この図を見れば分かるように、バイアスを深くとれば直線性が保持される部分は小さくなります。結果として高域特性が劣化するというデメリットを生みます。
逆にバイアスを浅くとれば、仕方なしに直線性を保持できていない部分も録音に使用する必要がでますので、歪み特性がどうしても劣化します。

つまり、バイアス調整の肝は、この高域特性の劣化と歪みの増加という困りものを両天秤にかけて、頃合いの良いところを見つけ出す作業なのです。そして、レコーディングにおいては、当然と言えば当然ですが、高域特性よりは歪み特性を重視してバイアスは深めにかけるのが常識でした。LPレコードの再生ではどうせ15kHzを超えるような周波数帯域はまともに再生できないのですから、そんな領域の高域特性を重視して歪み特性に目をつぶるなどと言うことはあり得ないのです。

ですから、バイアス調整で高域特性が改善できると書いている人もいるのですが、それほど単純なものではないようです。

そして、本当はふれなければいけないのでしょうが、マイクのセッティングの仕方やマスタリングの仕方によってさらに録音の特性は決定的に変化します。
そして、そう言うあれこれを知るにつけ、そう言う気の遠くなるような繁雑な作業を乗り越えて、かくも多くのすぐれた録音を後世に残してくれた事に心からの感謝の念を覚えます。しかし、感謝の念は覚えつつも、やはり彼らの残してくれた録音のクオリティを汲みつくす上でCD規格の「16nit 44.kHz」という器は十分なスペースだと言うことにも確信を持てるようになりました。

* 作業内容:
(1) リストの全行を、指示の文も含めてもう一度書き出し、答えとして示された座標の数値をすべて9ずつ増やしてください。画像は省いてください。
(2) バイアス調整と録音品質についての本文を、最後の文の後から書き継いでください。
本文とリストは、それぞれ別の出典から取られています。

* 提供データ:
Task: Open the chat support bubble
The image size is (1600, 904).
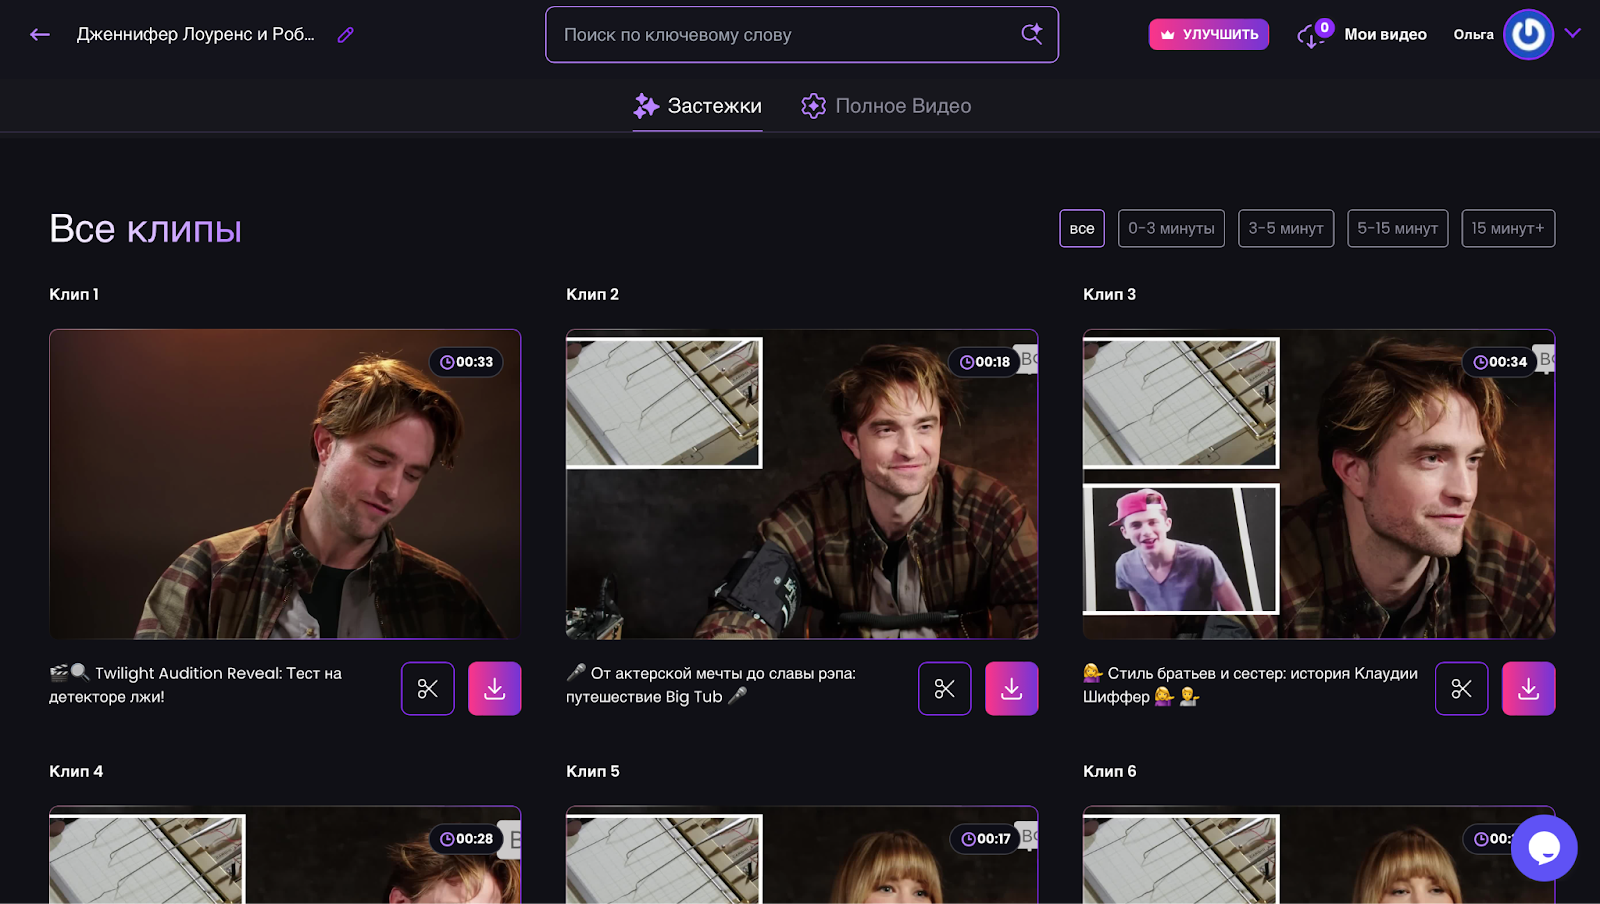Action: click(1544, 848)
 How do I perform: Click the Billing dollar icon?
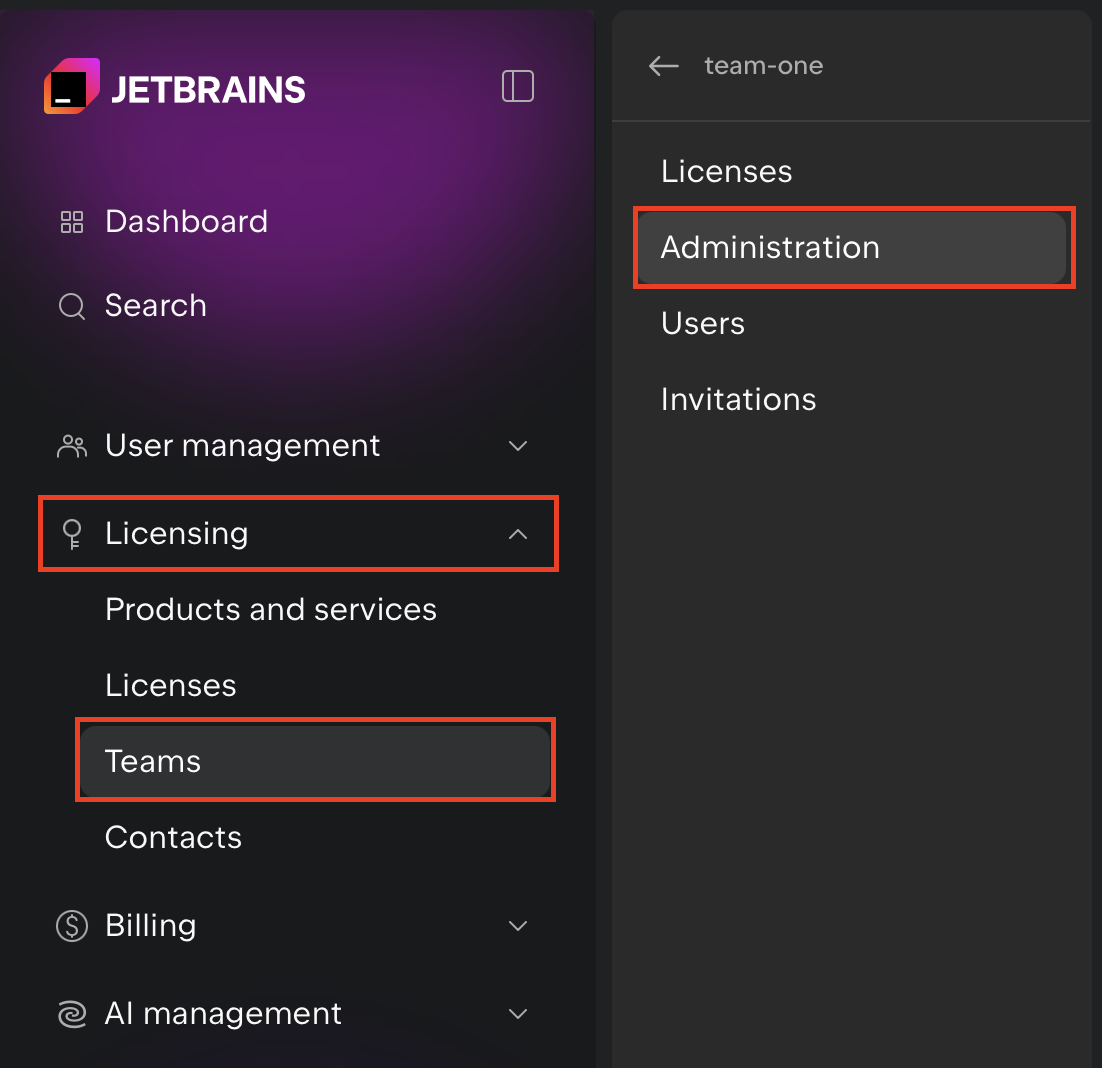pyautogui.click(x=72, y=926)
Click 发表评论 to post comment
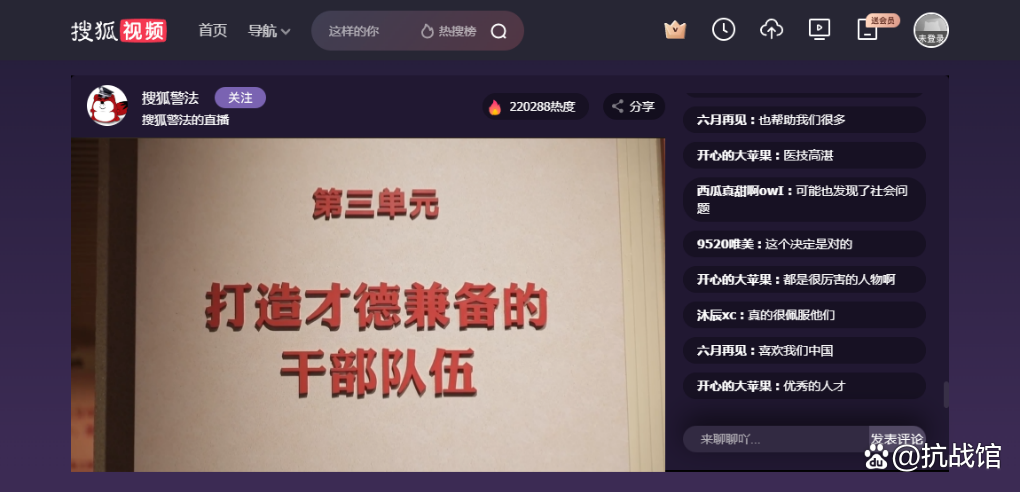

* 課題別の解答:
(1)
Task: Open the chat support bubble
The image size is (1600, 904).
Action: click(1553, 857)
 How do I perform: Click the Billing dollar icon?
pyautogui.click(x=81, y=935)
Click 发表评论 to post comment

(2)
業務機への過信

民生機と業務機を比べれば、なんだか業務用で使う機械の方が凄そうに思う人がいるのですが、これもまた完全に勘違いです。このあたりのことは分かっている方ならば分かっているだろうと思ってあえてふれなかったのですが、少し補足しておきます。

たとえば、録音用のテープにはいくつかの規格があります。トラック数とチャンネル、テープの幅、さらにはテープの厚さなどです。そこに加えてテープスピードという規格もあります。これらの規格によって録音特性は大きく変わってきます。

まず、テープスピードは速ければ速いほど音質的には有利です。
テープスピードの規格は「2.38cm/s」「4.75cm/s」「9.5cm/s」「19cm/s」「38cm/s」「76cm/s」という6種類です。
「4.75cm/s」というのは昔懐かしいカセットテープのスピードです。そして、プロがレコーディングで使うのは「19cm/s」「38cm/s」「76cm/s」あたりなのですが、最も一般的なのは「38cm/s」です。大手のメジャーレーベルのレコーディングはほぼこのスピードを採用していました。

次にテープの厚さですが、これは薄い方がヘッドとテープとの密着度があがるので音質的には有利だと言われています。しかし、テープは薄くすればするほど伸びたりしますし、何よりも怖いのが転写(Print Through)という現象が起こりやすいことです。長期保存が前提のマスターテープとしてはちょっと困った事になりますので、プロはベストよりは少し厚めのテープを使っていました。

もしも、アマチュアが趣味で録音をするならば、音質的に最も有利な薄いテープを「76cm/s」という高速でぶん回すでしょう。そして、俺はプロを追えるようなハイスペックで録音していると自慢している人がたくさんいました。もちろん、個人が趣味でやっていたことをとやかく言うつもりはありませんが、少し考えれば、目的が全く違うことくらいはすぐに理解できるはずです。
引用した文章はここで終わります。